Твои глаза горят. Что звезды мирозданья?
Что для меня безжизненный их взгляд?!
Твой свет дремал в моих источниках сокрытых,
Манящих холодом и привкусом земли.
Из плоти всей земной, со мною вечно слитой,
Все, Атис, кроме рук твоих, забыто:
Ты гладишь травы — волосы мои.
Когда б мой скорбный стон раздался над морями,
Народ проснулся бы на мрачном берегу.
О я, безрукая. Ты жег меня устами —
Я сжать тебя в объятьях не могу.
Пьер читал свою поэму нараспев, произнося слова в нос. Постороннему слушателю эта манера, вероятно, показалась бы смешной, но Дени и не представлял себе, чтоб эти стихи можно было декламировать иначе, и никогда, думалось ему, не могли бы они звучать так таинственно, как в эти зимние сумерки, на краю пустынной дороги.

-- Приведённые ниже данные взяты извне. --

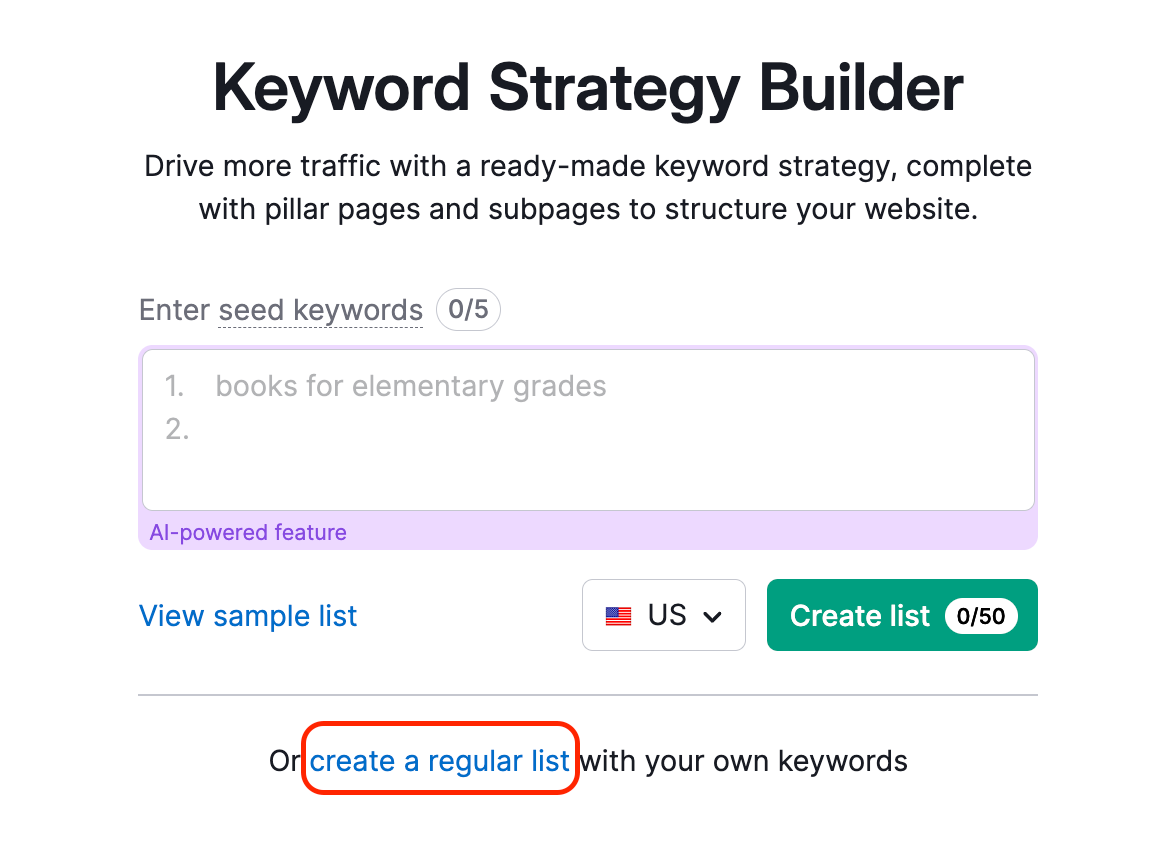This screenshot has height=846, width=1170.
Task: Follow the create a regular list link
Action: pos(440,762)
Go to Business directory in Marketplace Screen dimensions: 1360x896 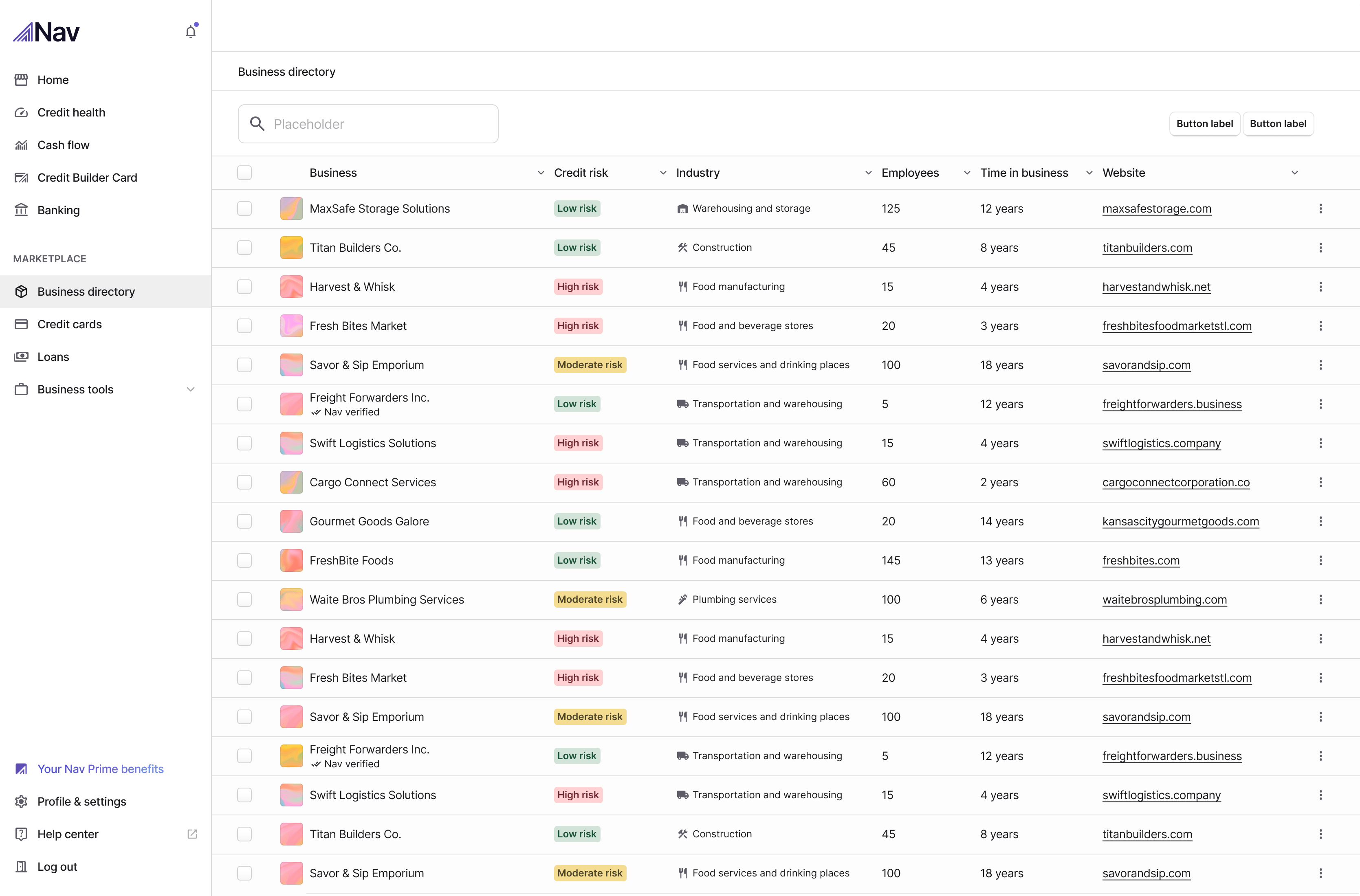86,291
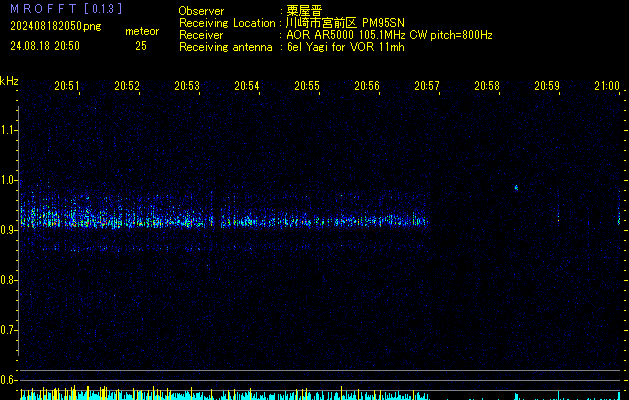Click the MROFFT [0.1.3] title text
The width and height of the screenshot is (629, 400).
(x=66, y=8)
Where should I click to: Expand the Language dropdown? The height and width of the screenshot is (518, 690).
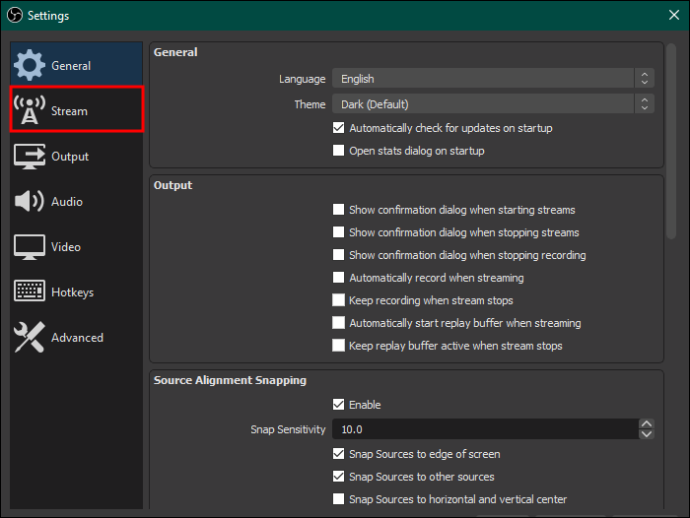[x=493, y=79]
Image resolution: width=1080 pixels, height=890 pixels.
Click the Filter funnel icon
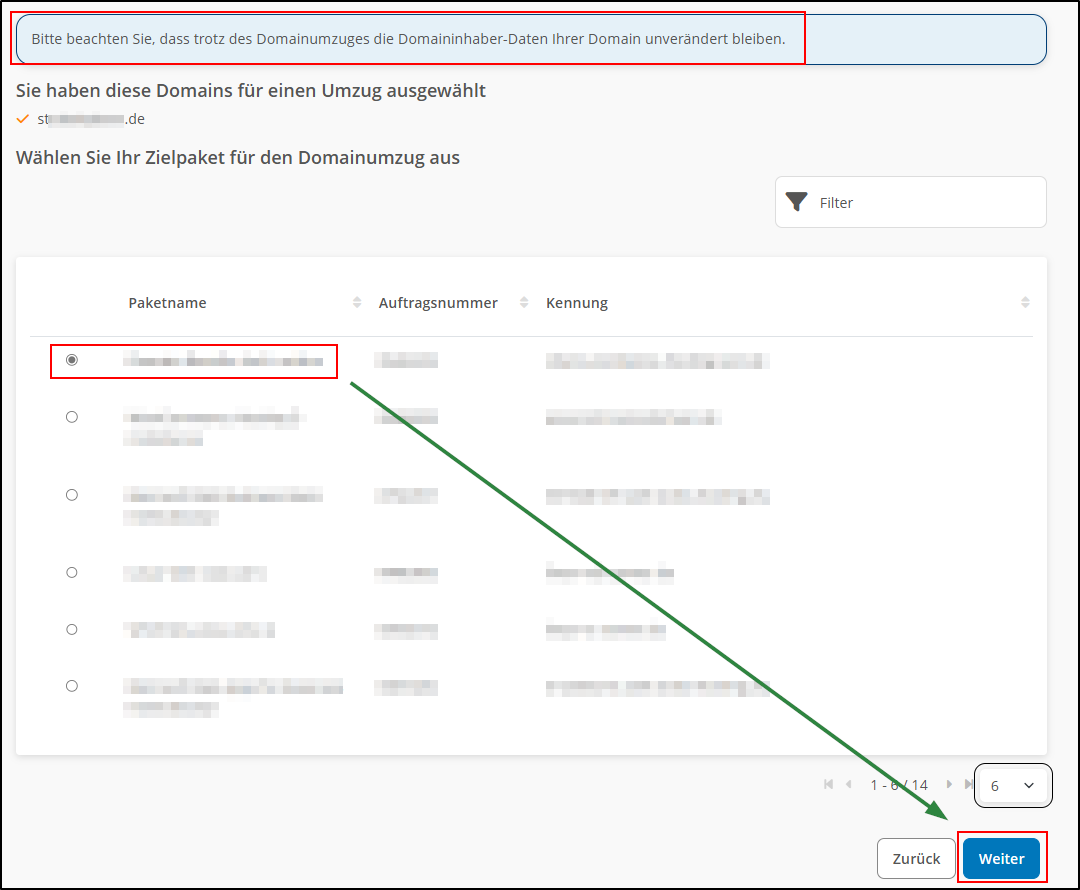click(796, 201)
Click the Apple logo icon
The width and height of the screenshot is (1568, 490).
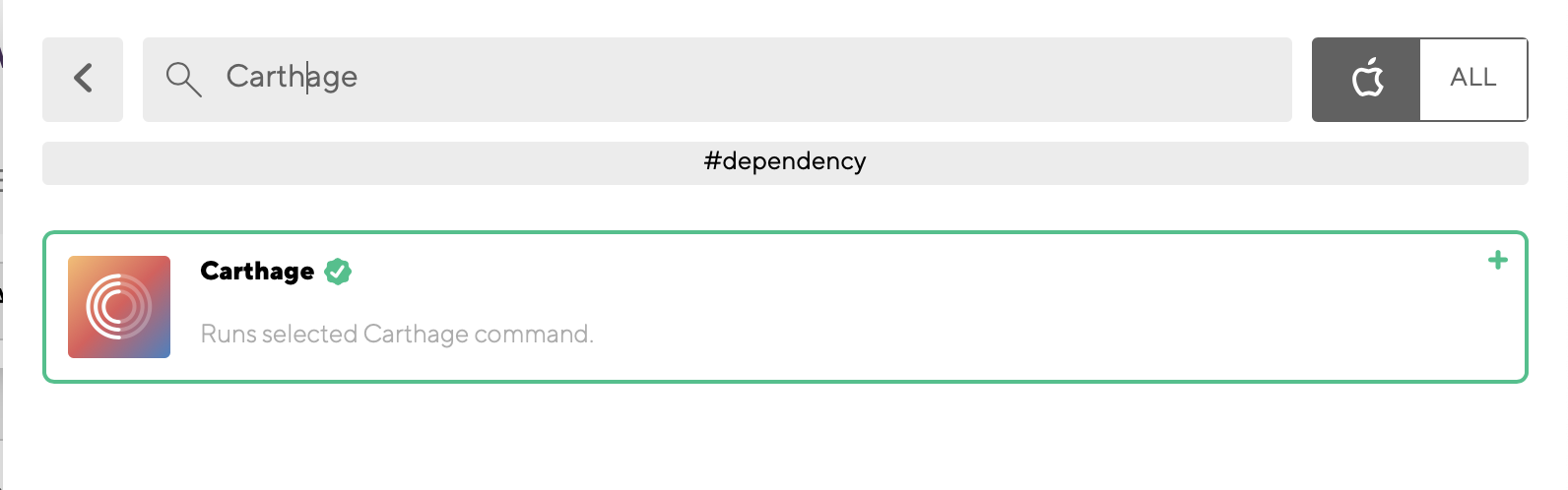1367,78
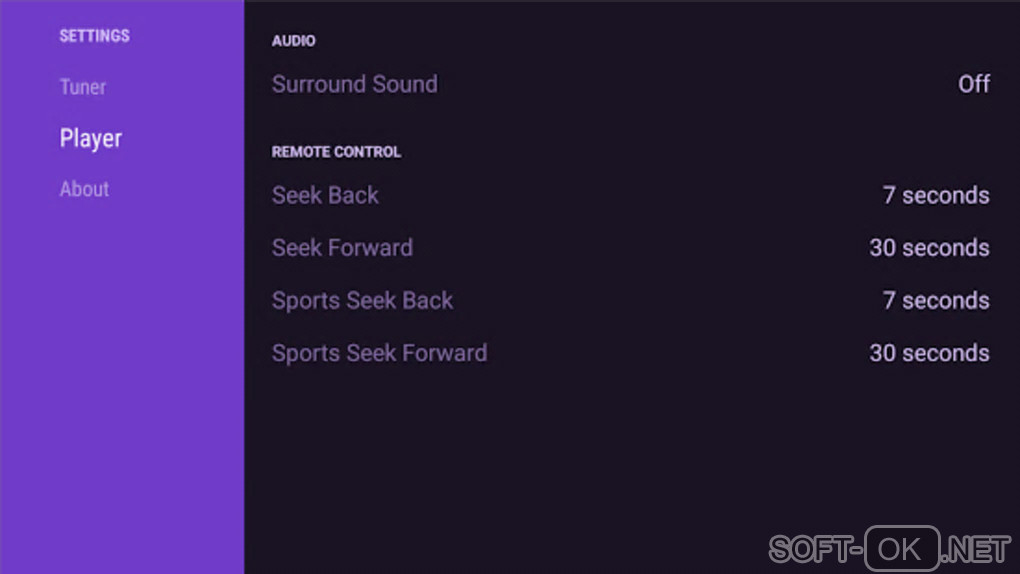
Task: Select the Player settings section
Action: click(91, 138)
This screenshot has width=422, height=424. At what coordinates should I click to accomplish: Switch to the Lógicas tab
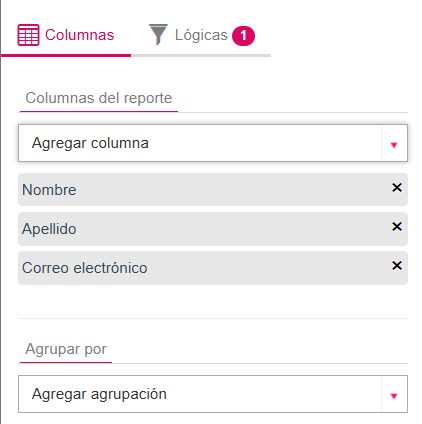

— Кибела — это земля, и Атис для нее — целый мир… Греки, обожествляя стихийные силы природы и небесные светила, придавали им человеческий облик, а моя Кибела, наоборот, обожая пастуха Атиса, видит в нем неведомую Землю… Я пытался выразить это переплетение: мыслящее существо и планета, живое тело, жалкое смертное тело и Земля, где плещут волны океанов, высятся горные хребты, вздымая снежные свои вершины, зияют пропасти и благоухают леса…
Над полосой песков встают златые дюны,
И пены бахрома на берегу морском.
Бровей твоих изгиб пленительный, взор юный
И темный лес волос над мраморным челом.
Прелестное лицо… Огни зениц огромных —
Две пламенных звезды ночей моих бессонных,
Вы светите другой ласкающим лучом.
Одна лишь мысль меня, возлюбленный, тревожит:
Меня казнит дитя, прибой жестокий гложет.